> **Work to be completed**: Every line below that contains the word "beside" must be copied.

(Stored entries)
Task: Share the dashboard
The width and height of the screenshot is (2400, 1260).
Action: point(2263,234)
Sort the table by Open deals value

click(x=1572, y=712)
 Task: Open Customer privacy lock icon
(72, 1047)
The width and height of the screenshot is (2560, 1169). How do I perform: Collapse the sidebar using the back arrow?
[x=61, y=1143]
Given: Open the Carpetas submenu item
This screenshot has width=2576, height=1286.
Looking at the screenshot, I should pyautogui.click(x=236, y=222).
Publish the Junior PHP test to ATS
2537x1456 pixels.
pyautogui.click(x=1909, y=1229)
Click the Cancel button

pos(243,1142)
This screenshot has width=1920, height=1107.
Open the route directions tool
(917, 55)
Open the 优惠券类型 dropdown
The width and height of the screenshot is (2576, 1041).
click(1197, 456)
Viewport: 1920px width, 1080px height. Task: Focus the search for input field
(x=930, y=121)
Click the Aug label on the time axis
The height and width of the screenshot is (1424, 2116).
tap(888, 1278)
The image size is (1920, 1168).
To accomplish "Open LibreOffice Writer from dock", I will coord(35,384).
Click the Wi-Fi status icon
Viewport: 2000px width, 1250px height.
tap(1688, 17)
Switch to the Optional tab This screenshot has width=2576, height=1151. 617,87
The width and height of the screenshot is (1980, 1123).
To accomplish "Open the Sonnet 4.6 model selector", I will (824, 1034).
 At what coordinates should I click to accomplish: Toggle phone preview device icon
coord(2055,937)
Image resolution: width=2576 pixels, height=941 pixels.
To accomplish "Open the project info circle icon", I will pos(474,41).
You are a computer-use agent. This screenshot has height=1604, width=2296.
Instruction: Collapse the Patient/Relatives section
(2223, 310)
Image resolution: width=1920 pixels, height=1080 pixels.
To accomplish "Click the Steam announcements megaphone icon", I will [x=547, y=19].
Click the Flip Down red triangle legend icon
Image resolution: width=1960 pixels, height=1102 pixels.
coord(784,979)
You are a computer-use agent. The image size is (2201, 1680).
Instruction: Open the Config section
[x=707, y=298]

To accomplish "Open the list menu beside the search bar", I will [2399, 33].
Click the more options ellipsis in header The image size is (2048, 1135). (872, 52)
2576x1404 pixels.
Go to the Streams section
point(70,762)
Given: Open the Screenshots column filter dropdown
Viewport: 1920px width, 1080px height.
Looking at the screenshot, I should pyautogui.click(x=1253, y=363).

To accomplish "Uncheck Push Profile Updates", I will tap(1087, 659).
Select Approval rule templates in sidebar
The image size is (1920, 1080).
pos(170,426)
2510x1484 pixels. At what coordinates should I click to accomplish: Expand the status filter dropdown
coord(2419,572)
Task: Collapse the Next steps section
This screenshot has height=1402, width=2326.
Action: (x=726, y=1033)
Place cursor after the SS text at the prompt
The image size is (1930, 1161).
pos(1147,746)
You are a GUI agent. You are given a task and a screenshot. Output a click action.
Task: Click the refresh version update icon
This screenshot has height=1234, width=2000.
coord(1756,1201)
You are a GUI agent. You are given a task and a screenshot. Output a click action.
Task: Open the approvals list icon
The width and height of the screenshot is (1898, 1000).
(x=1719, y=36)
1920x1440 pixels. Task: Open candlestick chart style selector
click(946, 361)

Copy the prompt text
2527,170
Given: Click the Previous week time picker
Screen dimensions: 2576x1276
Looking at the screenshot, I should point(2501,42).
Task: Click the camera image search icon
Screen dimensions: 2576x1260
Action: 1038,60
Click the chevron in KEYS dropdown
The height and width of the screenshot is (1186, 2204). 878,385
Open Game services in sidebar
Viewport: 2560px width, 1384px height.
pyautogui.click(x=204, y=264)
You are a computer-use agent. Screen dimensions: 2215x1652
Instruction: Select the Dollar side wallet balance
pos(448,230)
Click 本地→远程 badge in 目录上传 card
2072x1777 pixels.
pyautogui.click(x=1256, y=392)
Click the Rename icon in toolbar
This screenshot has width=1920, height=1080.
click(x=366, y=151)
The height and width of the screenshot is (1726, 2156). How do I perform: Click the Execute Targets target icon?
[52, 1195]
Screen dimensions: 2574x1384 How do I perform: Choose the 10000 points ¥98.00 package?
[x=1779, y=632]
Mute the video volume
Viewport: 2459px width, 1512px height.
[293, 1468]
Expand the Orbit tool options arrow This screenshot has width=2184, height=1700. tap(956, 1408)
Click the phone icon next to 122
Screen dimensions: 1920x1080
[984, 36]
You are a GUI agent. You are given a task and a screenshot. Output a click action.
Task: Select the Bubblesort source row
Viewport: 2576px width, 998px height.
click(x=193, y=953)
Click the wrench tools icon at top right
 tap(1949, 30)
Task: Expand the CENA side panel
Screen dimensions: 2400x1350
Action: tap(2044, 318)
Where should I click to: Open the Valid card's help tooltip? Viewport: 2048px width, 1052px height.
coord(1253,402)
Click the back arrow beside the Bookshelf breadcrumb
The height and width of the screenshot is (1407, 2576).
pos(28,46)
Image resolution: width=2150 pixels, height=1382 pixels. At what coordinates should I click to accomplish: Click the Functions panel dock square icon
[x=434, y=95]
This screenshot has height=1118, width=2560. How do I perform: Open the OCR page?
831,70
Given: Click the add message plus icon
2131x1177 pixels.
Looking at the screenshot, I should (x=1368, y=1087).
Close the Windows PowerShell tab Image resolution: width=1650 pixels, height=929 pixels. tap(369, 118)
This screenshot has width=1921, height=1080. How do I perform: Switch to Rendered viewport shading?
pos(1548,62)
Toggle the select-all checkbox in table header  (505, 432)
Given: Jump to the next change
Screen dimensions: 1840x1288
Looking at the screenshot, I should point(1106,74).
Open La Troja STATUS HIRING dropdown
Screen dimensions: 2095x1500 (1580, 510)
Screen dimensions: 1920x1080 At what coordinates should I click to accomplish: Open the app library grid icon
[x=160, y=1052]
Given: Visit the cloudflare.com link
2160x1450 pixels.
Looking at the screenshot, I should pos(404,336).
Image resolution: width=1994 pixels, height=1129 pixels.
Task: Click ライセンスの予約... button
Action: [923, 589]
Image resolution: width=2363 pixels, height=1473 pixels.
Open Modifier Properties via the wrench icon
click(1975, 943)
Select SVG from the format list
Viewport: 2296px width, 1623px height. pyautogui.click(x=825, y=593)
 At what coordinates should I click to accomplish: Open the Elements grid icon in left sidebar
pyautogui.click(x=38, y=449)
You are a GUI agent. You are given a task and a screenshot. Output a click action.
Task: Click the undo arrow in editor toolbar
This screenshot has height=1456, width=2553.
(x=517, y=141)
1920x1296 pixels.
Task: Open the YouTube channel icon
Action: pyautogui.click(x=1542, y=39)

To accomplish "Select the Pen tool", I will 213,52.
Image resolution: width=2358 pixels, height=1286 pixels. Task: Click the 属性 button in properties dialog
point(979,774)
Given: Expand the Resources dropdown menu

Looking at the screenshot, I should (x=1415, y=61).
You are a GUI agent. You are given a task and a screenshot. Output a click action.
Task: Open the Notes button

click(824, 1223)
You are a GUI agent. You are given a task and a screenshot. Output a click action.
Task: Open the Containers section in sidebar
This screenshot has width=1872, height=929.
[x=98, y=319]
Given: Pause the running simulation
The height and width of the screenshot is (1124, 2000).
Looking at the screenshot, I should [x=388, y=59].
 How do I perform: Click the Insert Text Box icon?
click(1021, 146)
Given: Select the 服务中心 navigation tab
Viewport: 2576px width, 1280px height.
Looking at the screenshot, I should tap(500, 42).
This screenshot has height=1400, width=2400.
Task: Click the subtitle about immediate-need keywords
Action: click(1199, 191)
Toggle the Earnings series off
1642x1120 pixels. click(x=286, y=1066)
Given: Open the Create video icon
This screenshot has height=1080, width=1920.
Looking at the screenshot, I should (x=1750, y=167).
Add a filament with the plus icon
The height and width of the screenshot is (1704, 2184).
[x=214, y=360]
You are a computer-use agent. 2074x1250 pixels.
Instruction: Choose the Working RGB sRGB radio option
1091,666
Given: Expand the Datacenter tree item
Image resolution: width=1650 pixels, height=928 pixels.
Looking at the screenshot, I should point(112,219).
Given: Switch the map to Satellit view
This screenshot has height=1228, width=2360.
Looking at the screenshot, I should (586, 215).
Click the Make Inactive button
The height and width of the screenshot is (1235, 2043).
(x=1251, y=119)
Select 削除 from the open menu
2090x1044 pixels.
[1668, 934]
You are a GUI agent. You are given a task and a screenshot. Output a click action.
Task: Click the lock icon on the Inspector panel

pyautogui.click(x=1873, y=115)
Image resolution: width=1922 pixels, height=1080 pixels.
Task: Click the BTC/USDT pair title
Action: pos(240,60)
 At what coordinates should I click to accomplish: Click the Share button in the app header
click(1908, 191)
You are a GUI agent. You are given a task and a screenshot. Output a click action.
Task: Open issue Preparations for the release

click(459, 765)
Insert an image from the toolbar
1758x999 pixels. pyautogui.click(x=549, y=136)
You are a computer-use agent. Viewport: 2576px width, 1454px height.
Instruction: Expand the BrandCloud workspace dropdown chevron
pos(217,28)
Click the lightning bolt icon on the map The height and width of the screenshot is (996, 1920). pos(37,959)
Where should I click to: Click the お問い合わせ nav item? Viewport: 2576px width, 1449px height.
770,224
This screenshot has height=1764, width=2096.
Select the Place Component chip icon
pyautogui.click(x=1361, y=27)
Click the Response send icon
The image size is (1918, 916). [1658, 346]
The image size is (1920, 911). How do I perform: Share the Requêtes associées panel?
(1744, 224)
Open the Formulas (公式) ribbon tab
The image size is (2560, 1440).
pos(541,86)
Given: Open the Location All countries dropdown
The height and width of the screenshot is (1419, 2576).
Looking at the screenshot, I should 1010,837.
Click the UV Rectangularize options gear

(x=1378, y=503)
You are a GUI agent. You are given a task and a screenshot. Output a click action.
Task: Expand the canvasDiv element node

> **Exercise result**:
To accomplish "Open the list menu beside the search bar", I will [2399, 33].
Click the back arrow beside the Bookshelf breadcrumb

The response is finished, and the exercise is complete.